» Document segment
◇ ◇ ◇ ◇ ◇
The Wisdom of Linus


“I’ve learned there are three things you never discuss with people: religion, politics, and the Great Pumpkin.”

So says Linus at the beginning of “It’s the Great Pumpkin, Charlie Brown,” which we watched tonight (twice) with the kids.  Since I’ve pretty much beaten the first two to death this month I might as well go for the triple.

We’ve decided to make the Great Pumpkin the whole point of Halloween.  At our most recent Prader-Willi support group I asked for suggestions on how to deal with Halloween, and all the food-holidays for that matter.  The suggestion we liked the most was to go ahead with trick-or-treating as usual, let the kids pick a couple of candies they want to keep for themselves, but offer the rest to the “Great Pumpkin.”  In the morning, the candy will be gone and the Great Pumpkin will have left a present behind.

Obviously Hope is not trick-or-treating this year, but Grace is — her first time — so we’re going to start the tradition now so that it will always be the way things are done in our house and won’t be something new in a few years when circumstances make it more necessary.  Truthfully, I think I’d like that idea even if we weren’t dealing with Prader-Willi, who needs all that candy around?  Plus, I’m just not that sold on the idea of trick-or-treating anymore.  Putting aside the fact that I’m pretty disgusted by my neighborhood at the moment, Halloween just doesn’t seem as “cute” as it was when I was a kid.  We don’t even hand out candy anymore.  The last time we did I think we had two kids in legitimate costumes and the rest were just teenagers with bags, I think they’re called beggars.
◇ ◇ ◇ ◇ ◇
» Extracted material

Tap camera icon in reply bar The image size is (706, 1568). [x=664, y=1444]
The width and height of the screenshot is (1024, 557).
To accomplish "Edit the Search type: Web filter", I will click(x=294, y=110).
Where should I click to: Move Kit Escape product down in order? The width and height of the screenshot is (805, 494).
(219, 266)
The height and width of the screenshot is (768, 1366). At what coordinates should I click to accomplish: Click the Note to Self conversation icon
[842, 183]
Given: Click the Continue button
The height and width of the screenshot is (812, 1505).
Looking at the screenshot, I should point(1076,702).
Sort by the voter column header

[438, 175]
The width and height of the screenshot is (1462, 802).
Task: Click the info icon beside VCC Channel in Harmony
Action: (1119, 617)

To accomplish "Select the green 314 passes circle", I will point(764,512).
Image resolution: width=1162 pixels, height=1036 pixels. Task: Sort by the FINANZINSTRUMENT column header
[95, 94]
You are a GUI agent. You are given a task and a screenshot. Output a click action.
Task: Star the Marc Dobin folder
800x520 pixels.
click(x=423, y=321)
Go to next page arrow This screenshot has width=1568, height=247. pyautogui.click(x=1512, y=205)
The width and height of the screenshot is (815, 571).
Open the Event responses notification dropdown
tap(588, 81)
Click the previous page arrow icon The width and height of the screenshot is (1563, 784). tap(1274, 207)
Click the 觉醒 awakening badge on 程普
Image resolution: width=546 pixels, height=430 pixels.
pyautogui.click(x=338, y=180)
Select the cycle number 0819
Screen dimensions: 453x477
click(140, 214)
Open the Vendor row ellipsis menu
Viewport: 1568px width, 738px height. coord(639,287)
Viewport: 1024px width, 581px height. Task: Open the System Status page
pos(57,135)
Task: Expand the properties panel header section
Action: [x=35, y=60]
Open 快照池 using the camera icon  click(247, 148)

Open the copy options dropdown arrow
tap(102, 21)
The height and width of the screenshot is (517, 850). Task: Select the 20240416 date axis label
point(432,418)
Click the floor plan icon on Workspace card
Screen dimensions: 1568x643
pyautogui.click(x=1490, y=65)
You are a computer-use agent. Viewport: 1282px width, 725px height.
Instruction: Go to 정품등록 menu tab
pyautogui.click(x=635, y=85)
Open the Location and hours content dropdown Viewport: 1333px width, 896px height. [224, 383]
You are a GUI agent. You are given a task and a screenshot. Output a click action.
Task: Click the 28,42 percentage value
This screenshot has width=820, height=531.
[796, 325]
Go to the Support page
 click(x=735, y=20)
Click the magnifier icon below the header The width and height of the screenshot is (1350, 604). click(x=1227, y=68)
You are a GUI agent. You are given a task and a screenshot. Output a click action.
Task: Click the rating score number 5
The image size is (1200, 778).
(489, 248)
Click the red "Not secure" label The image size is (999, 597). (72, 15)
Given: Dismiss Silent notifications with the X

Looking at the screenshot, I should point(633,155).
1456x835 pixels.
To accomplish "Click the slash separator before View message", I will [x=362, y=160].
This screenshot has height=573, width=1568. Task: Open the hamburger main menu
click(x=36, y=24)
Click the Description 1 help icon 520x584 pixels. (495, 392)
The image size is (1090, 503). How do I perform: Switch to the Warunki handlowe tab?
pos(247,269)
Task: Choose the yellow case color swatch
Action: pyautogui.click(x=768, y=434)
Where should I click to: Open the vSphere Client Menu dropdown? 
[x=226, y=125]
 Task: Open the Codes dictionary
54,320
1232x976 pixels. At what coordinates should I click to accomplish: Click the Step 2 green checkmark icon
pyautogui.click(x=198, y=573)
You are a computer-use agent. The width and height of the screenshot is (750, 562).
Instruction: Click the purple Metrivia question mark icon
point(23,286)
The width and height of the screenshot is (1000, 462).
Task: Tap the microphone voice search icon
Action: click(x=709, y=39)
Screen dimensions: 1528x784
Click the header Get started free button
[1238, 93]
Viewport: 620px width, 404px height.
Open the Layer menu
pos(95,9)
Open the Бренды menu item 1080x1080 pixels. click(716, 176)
◇ ◇ ◇ ◇ ◇
» Task instructions
Return everything in the Great Pumpkin post from "The Wisdom of Linus" down to "a present behind.", copied word for word.

» Problem solution
The Wisdom of Linus


“I’ve learned there are three things you never discuss with people: religion, politics, and the Great Pumpkin.”

So says Linus at the beginning of “It’s the Great Pumpkin, Charlie Brown,” which we watched tonight (twice) with the kids.  Since I’ve pretty much beaten the first two to death this month I might as well go for the triple.

We’ve decided to make the Great Pumpkin the whole point of Halloween.  At our most recent Prader-Willi support group I asked for suggestions on how to deal with Halloween, and all the food-holidays for that matter.  The suggestion we liked the most was to go ahead with trick-or-treating as usual, let the kids pick a couple of candies they want to keep for themselves, but offer the rest to the “Great Pumpkin.”  In the morning, the candy will be gone and the Great Pumpkin will have left a present behind.